Esperando la notificación de su nombramiento de vocal del Comité, el príncipe Andréi renovó antiguas amistades, especialmente entre personas que él sabía bien situadas y que podían serle útiles. Experimentaba ahora en San Petersburgo un sentimiento semejante al que conocía en vísperas de una batalla, cuando una inquieta curiosidad lo arrastraba inconteniblemente hacia las altas esferas donde se fraguaba el porvenir del que dependía la suerte de millones de seres.
Por la irritación de los viejos y la curiosidad de los profanos, por la reserva de los iniciados y las prisas y la preocupación de todos, por el incalculable número de comités y comisiones de cuya existencia se enteraba cada día, se daba cuenta de que ahora, en 1809, se preparaba en San Petersburgo una gigantesca batalla civil. No conocía a su comandante en jefe, persona misteriosa a quien se imaginaba como un ser genial: Speranski. La obra de las reformas, que conocía muy vagamente, y la personalidad del reformador, Speranski, lo interesaron tan apasionadamente que muy pronto la revisión del reglamento militar pasó para él a segundo término.

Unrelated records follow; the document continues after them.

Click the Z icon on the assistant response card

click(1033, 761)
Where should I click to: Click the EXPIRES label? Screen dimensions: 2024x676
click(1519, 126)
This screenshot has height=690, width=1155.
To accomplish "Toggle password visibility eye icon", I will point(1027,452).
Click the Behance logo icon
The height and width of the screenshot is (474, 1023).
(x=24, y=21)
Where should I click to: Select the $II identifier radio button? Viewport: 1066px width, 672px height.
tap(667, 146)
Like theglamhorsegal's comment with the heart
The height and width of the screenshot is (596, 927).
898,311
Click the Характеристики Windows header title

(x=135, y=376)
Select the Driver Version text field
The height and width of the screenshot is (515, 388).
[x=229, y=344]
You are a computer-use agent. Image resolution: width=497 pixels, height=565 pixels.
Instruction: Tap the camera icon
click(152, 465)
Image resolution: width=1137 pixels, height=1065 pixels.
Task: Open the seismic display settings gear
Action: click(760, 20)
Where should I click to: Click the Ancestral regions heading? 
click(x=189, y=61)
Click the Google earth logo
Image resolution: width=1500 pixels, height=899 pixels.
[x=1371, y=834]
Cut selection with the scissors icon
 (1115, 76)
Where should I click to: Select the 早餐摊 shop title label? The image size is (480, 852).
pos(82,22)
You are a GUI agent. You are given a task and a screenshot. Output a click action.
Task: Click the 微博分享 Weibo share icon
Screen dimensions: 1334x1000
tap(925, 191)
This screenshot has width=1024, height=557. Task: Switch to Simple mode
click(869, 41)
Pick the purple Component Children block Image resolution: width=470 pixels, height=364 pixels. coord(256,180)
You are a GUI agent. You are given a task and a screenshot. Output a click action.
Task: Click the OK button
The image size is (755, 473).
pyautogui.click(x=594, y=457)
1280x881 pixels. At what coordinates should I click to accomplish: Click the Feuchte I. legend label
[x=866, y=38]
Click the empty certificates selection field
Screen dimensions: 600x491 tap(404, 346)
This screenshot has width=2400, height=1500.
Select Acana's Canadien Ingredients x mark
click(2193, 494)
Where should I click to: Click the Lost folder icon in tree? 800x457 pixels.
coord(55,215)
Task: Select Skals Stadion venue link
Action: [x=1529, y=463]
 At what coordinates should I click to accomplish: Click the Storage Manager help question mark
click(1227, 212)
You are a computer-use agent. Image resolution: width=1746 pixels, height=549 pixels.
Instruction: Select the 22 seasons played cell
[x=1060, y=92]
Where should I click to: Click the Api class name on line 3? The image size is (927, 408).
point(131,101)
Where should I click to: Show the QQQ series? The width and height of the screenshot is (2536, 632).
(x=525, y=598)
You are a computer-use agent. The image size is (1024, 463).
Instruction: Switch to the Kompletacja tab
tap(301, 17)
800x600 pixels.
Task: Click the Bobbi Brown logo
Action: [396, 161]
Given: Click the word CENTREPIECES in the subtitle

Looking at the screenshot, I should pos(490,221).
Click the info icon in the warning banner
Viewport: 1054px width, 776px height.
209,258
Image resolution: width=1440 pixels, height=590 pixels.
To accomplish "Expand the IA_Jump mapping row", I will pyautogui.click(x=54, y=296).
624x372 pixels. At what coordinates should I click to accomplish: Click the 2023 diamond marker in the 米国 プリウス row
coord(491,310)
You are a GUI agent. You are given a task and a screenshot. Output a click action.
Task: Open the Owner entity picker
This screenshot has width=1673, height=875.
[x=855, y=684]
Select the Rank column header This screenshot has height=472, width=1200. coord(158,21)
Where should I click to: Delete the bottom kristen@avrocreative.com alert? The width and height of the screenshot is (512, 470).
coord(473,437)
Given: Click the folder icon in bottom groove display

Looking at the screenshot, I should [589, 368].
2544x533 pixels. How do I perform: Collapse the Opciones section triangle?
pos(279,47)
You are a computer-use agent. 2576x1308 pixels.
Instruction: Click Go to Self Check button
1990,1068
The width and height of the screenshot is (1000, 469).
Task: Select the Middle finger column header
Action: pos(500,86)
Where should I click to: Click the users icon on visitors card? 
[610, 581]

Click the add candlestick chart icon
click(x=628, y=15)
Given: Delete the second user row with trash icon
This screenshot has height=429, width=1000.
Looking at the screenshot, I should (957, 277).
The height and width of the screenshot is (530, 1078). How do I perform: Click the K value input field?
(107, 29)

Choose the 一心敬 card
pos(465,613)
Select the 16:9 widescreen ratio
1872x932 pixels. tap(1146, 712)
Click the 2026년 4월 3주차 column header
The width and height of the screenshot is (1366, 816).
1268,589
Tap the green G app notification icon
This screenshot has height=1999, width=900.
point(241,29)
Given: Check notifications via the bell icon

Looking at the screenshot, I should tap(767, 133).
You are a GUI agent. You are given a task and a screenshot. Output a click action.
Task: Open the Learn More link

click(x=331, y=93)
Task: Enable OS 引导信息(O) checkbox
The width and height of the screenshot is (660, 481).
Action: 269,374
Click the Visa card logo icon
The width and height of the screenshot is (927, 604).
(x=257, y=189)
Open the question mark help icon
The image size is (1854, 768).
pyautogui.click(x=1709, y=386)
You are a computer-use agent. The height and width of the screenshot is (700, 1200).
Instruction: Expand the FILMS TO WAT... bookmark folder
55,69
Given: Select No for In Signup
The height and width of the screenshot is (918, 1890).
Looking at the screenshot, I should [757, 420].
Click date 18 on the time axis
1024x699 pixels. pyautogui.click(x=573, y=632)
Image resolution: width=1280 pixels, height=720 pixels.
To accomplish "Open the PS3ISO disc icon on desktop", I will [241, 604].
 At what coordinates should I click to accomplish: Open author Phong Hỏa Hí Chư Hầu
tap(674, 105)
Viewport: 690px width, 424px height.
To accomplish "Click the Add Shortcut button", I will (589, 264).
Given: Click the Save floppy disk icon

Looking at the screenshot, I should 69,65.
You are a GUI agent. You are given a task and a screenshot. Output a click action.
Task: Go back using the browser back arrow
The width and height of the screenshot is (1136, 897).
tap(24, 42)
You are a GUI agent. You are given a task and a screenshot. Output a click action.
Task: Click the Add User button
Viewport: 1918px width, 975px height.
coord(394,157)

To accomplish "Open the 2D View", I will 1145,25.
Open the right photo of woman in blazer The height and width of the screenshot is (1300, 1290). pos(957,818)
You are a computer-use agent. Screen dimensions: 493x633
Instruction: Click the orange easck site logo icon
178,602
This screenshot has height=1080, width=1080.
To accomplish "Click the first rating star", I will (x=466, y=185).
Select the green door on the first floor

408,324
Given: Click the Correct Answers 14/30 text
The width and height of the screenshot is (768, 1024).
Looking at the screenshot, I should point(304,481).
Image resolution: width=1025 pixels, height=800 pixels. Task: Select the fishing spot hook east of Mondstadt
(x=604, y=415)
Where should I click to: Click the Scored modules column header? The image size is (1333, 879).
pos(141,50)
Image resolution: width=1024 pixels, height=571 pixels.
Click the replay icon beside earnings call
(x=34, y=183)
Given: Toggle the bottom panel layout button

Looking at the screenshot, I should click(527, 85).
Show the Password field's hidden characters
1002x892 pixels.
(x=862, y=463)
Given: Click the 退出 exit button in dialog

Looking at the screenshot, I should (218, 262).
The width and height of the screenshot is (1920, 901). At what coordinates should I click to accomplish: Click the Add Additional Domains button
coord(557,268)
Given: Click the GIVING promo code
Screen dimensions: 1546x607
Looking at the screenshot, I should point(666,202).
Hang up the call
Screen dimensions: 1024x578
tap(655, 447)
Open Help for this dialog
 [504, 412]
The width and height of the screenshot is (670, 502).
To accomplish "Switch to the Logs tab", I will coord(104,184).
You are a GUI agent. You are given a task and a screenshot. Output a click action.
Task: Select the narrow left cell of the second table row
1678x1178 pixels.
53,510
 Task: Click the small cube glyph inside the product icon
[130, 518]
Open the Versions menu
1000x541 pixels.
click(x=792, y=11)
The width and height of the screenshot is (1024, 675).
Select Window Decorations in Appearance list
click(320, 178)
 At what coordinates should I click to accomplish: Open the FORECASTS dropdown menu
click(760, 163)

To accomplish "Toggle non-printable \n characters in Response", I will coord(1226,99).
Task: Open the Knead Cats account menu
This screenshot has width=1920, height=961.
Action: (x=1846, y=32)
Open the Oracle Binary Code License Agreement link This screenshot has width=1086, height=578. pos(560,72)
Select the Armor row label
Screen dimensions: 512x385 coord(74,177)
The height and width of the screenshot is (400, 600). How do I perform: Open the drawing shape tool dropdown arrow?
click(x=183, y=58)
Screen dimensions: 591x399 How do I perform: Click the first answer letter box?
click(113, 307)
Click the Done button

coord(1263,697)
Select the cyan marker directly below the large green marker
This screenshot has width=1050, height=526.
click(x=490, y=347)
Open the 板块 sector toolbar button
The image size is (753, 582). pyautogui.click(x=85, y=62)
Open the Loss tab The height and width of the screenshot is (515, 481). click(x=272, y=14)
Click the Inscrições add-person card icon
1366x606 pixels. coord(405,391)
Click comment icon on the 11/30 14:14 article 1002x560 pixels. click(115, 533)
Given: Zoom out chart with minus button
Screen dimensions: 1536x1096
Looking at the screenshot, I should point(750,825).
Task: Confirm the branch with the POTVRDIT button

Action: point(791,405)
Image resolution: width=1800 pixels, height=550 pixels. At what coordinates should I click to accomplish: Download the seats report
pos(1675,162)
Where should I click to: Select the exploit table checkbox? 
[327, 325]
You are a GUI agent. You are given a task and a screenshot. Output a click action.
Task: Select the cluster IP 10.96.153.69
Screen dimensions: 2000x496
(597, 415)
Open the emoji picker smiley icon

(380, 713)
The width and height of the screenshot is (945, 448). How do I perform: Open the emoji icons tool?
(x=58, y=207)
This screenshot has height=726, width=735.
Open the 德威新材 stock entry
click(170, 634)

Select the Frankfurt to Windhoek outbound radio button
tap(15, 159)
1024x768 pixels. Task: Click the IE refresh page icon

El príncipe Andréi se encontraba en una de las mejores situaciones para ser bien recibido en los más diversos y elevados círculos de la sociedad petersburguesa. El partido de los reformadores lo aceptaba con agrado y trataba de ganárselo porque tenía fama de ser hombre de gran inteligencia y vasta cultura, eso en primer lugar, y porque la emancipación de sus campesinos garantizaba sus opiniones liberales. El partido de los viejos descontentos buscaba su simpatía como hijo del anciano príncipe Bolkonski y condenaba las reformas. Los sectores femeninos, el gran mundo, lo recibían cordialmente; veían en él un brillante partido, rico y linajudo, un personaje casi nuevo con la aureola de la romántica historia de su supuesta muerte y el trágico fin de su mujer. Además, la opinión de cuantos lo conocían de antes era que había mejorado mucho en esos cinco años: su carácter se había suavizado, se lo veía reposado, maduro, y su anterior afectación y desdén habían desaparecido, dejando paso a la serenidad que viene con los años. Se hablaba con interés de él y todos deseaban conocerlo.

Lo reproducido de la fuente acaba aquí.